Yaşam/Ekosistem : Yüksek enerji kimyasal bileşenleri sayesinde burada hayat var üstelik oldukça da geniş sayılabilecek bir popülasyona ve çeşide sahip. En özel kılan şey de bu özelliğidir. Daha öncesinde güneş ışığı olmayan bir yerde karmaşık yapıda bir canlı olması bile düşünülemezdi! Buradaki canlılar hiç güneş ışığı görmeden yaşayabiliyorlar kemosentez yaparak. Kemosentez ışık enerjisi olmadan organik madde üretilebilmesi olayına nedir. Enerji inorganik bileşiklerin veya metanın oksitlenmesi ile elde edilir. 

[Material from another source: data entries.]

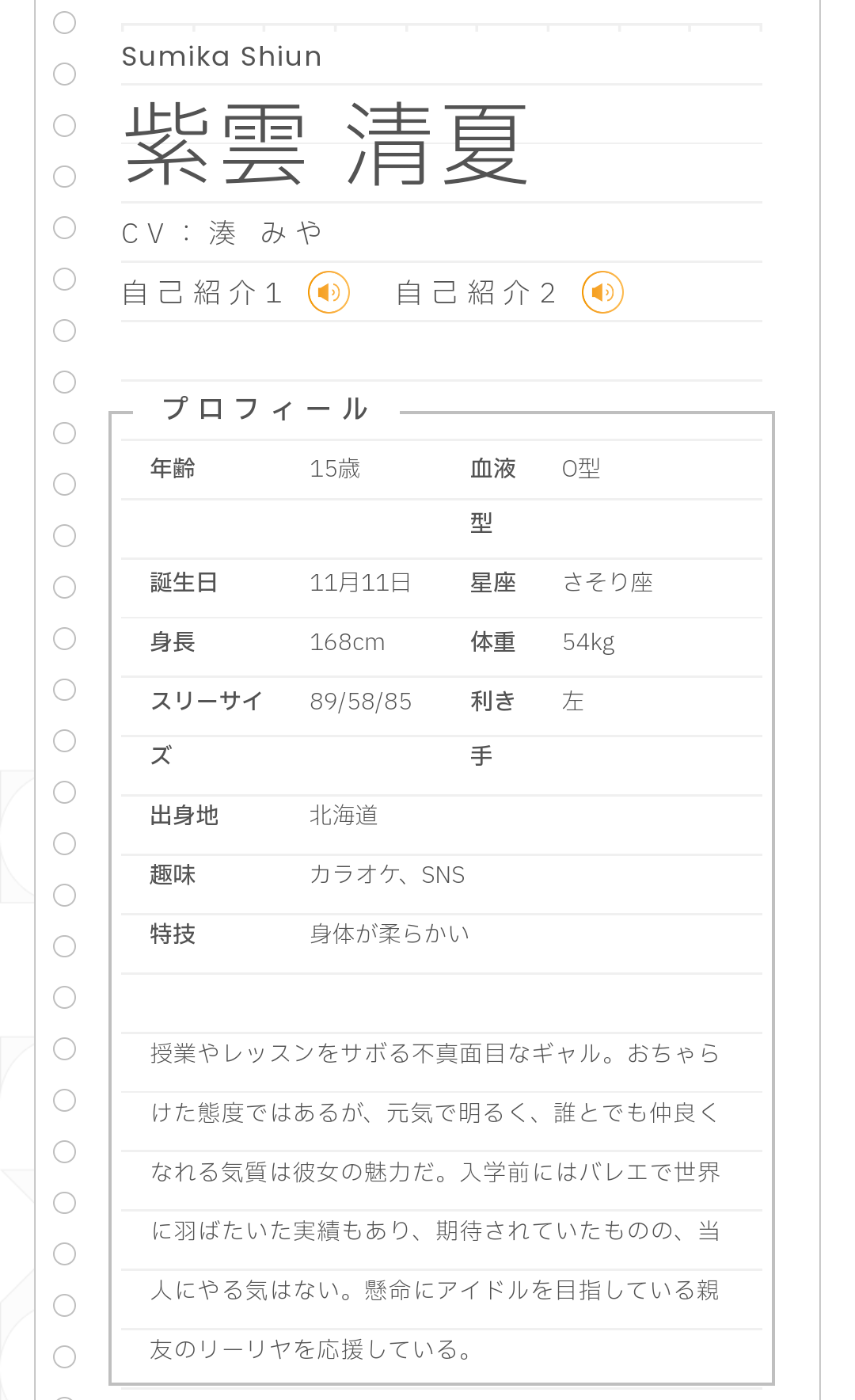
Task: Click the three sizes value 89/58/85
Action: pyautogui.click(x=361, y=702)
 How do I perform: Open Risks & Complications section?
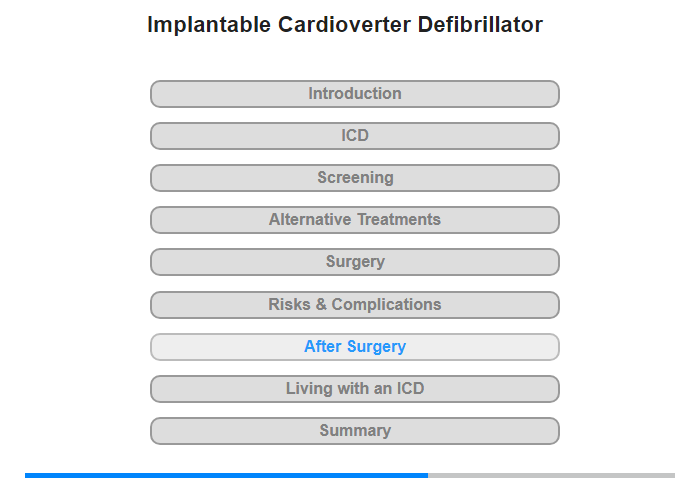coord(354,304)
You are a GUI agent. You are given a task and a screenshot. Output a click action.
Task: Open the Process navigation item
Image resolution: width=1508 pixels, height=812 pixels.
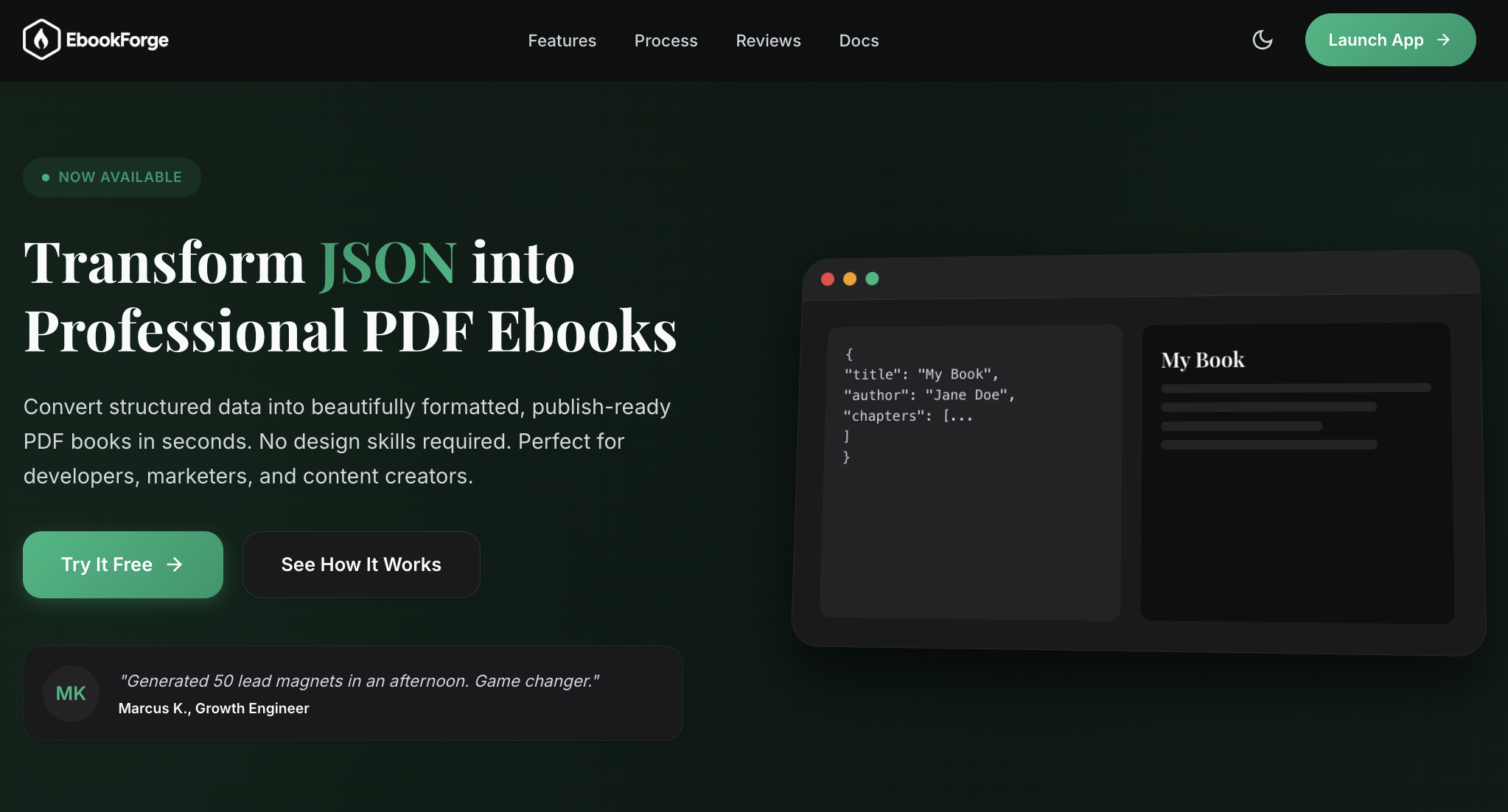point(666,41)
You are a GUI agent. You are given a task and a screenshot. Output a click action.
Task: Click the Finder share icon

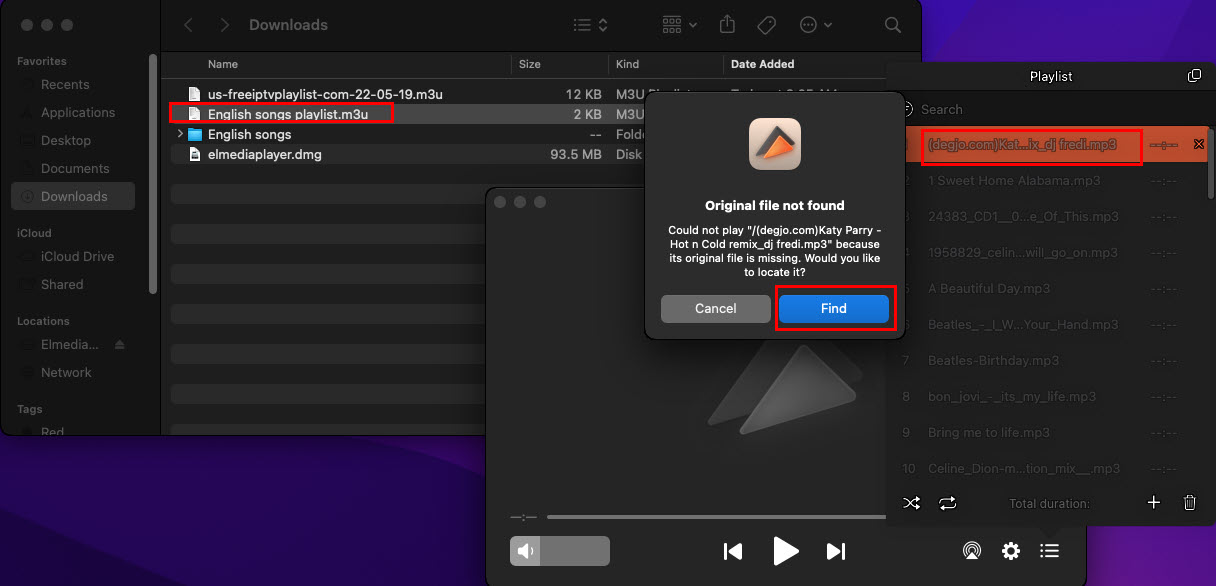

Canlıları listelersek : Bacalar içinde çok sayıda kemosentez yapan bakteri bulunuyor. Bunun dışında yengeçler, karidesler, solucanlar (boyları 3 metreye ulaşabilir), hiç görünmeyen dip balıkları(viperfish, rattails..) vb.Bu organizmaların çoğunda açık kırmızı dokular bulunur etken maddesi de hemoglobin. Hemoglobini sudaki oksijeni açığa çıkarmak/oksitlenme için kullanıyorlar. Solucanlar kemosentetik bakterileri yiyerek beslenirler. Diğer geri kalan çoğu etçil olarak besleniyorlar. 




Monterey bay aquarium research institute(mbari) /California

Kemosentez yapan ahtapot



Karidesler

Deniz Solucanı

Deniz Solucanı


AMİNOASİT DENEYİ (1953, Amerika): 


Bilim Adamları : Stanley Miller & Harold Urey
Kullanılan Gazlar: H (Hidrojen), CH3 (Metan), NH3 (Amonyak) Bunlar ilkel atmosfer gaz bileşenleri olarak kabul edildiği için kullanılmıştır. 

Balon şişe içinde su kaynatılmaya başlanır. Buhar yukarı çıkar ve tüp ile bağlı olan diğer gazların bulunduğu büyük cam kavanozda birleşir. Kavanozun içinde iki demir çubuk veya elektrotlar bulunuyor. 60 000 Voltluk elektrik akımı verilir ve böylece sürekli küçük şimşeklerin çaktıpı bir akım meydana gelir. Ertesi günü balonun içindeki su pembeleşir. Düzenli bir şekilde yapılırsa kırmızıya dönüşür. Bu da suyun içinde aminoasit oluştupunu gösterir. Aminoasitin önemi ise canlıların yapı taşları olmasıdır. Bu deneyde üç çeşit aminoasit ortaya çıkmış. Glisin, asparagin ve alanindir.